For two years Isabelle Hains and other grieving parents, who lost their sons in one of Canada's worst highway tragedies, have campaigned for a national ban on 15-seat passenger vans.
On Thursday, Hains will watch from the visitors' gallery of the House of Commons, to witness what she hopes is the first step in that process as her New Brunswick MP, NDP House whip Yvon Godin, introduces a private member's bill aimed at outlawing 15-seat vans for student travel.
Twelve- and 15-seat vans have been called "death traps" by U.S. consumer watchdog Safety Forum, and the U.S. government has banned their sale for the purposes of transporting children. But the vans are still in widespread use across Canada by schools, daycares and youth programs.
Hains' son, Daniel, and six other members of the Bathurst High School basketball team were killed, along with a teacher, when their 15-seat school van swerved on the Trans-Canada Highway and collided with a transport truck in northern New Brunswick in January 2008.
A subsequent coroner's inquest recommended the vans be banned across Canada for transporting students to school-based and after-school activities.

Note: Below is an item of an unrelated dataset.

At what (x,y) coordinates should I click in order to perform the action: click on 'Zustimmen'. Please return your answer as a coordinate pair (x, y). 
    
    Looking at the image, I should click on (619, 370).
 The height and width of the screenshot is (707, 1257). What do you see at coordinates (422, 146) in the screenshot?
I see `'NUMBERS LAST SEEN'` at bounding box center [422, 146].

However, a Canwest News Service investigation revealed last year that only three provinces — Quebec, New Brunswick and Nova Scotia — have enacted a ban, and that the vans remain in widespread use in dozens of city and rural school districts from Ontario to British Columbia.
In B.C., a 2008 government survey showed that 15-seat vans were in use at more than half the province's 60 school districts.
Fifteen-seat vans were originally designed as cargo vans, but were equipped with rows of seats in the 1970s. The vans contain none of the common safety features of cars or minivans — such as steel side plates, reinforced roofs or laminated windows — that protect passengers in a crash.
The vans also have a dangerously high centre of gravity and a propensity to fishtail at high speeds. The U.S. National Highway Traffic Safety Administration says they are more prone to rollover crashes than any other vehicle.
The U.S. government now prohibits their sale for the transport of children, and more than 30 states also ban their use by schools. In Canada, a similar series of accidents has led to few such restrictions.
"Schools in this country are required by law to take children to school in yellow school buses, the safest vehicles on the road," says Hains. "But in the evenings and on weekends they're being transported in 15-passenger vehicles that don't have the same safety features.
"I don't understand why Parliament just doesn't go across the board and say, 'No one can use these vehicles.'"
A Transport Canada report on the New Brunswick tragedy blamed the crash on bad winter weather, driver error, and the poor mechanical condition of the school van — not on the van design itself.
However, the coroner's inquest said the accident was triggered when the van's driver lost control of the vehicle after he tried to correct his steering, upon hitting the shoulder of the road. Loss of steering control is a common feature of 15-seat van accidents across North America.
Transport Canada has said restricting vehicle use is a provincial matter. But Hains says the federal government could take action by imposing rules on who can import the vans and who they can be sold to.
"Members of Parliament are mothers, are fathers, too," she says. "I hope they listen and do what's right to keep children safe, because our children can't speak up for themselves."
It's not clear whether the Harper government will support the private member's bill. Transport Minister John Baird did not respond to queries on the matter Tuesday.
Godin says he has told Hains and other New Brunswick parents that private member's bills are sometimes "long shots" at becoming law.
"All I can do is put the bill in the House, and then start my lobbying," he says. "I honestly hope the government supports it when they see my bill."